Start of ENTRIES SUPPLIED

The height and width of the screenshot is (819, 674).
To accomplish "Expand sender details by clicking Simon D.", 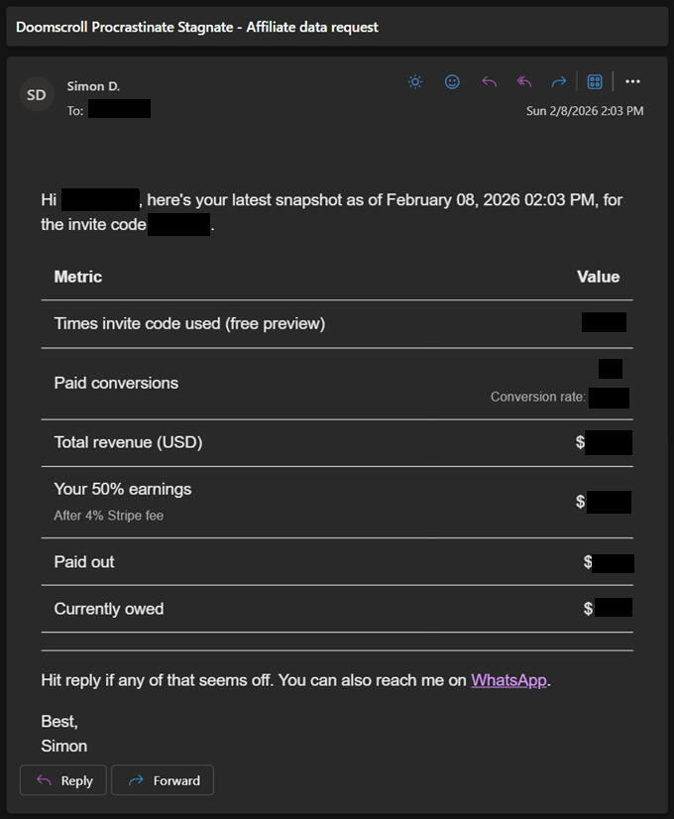I will (x=93, y=86).
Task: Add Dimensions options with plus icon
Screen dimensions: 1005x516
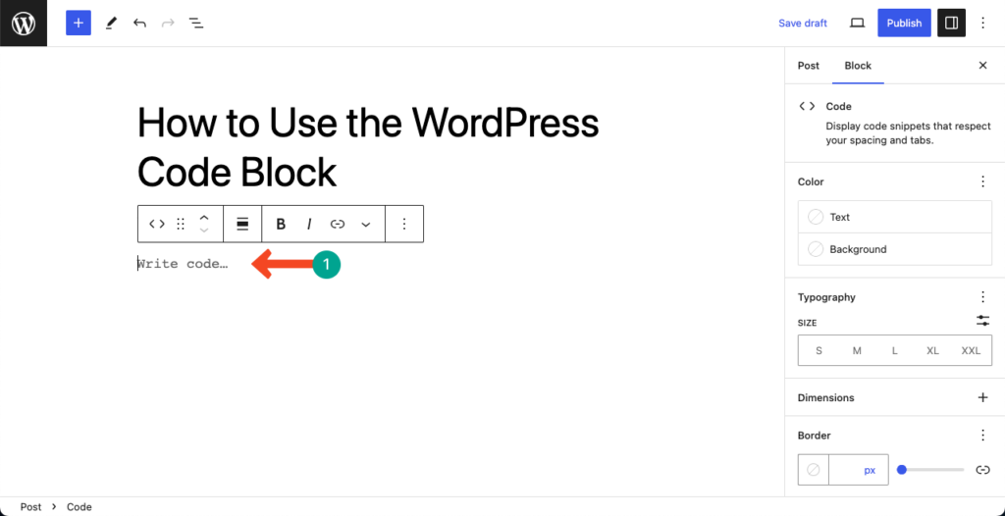Action: pyautogui.click(x=982, y=397)
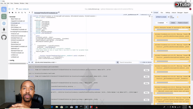Toggle the Auto compile checkbox
The image size is (193, 109).
(169, 17)
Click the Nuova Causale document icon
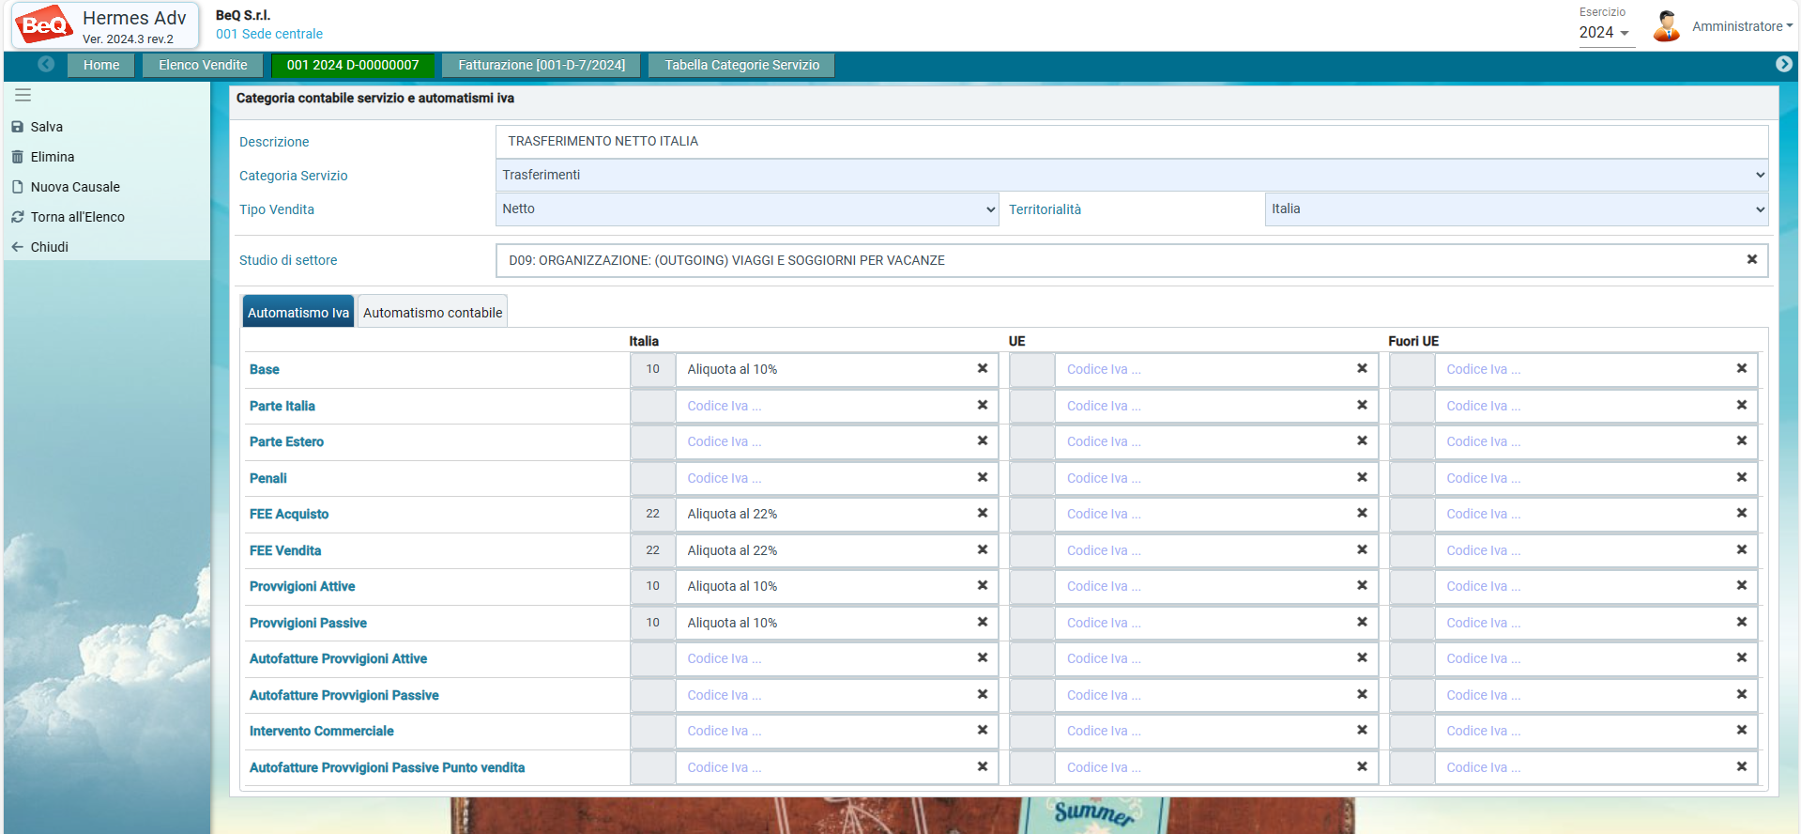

End of ENTRIES SUPPLIED

## TRY IT
Repeat exactly the lines from the one containing "Screen dimensions: 1005x516" through the last line of the records above, both included, and leave out the pictures.

## ANSWER SPACE
Screen dimensions: 1005x516
Action: pyautogui.click(x=982, y=397)
Toggle the Auto compile checkbox
The image size is (193, 109).
(169, 17)
Click the Nuova Causale document icon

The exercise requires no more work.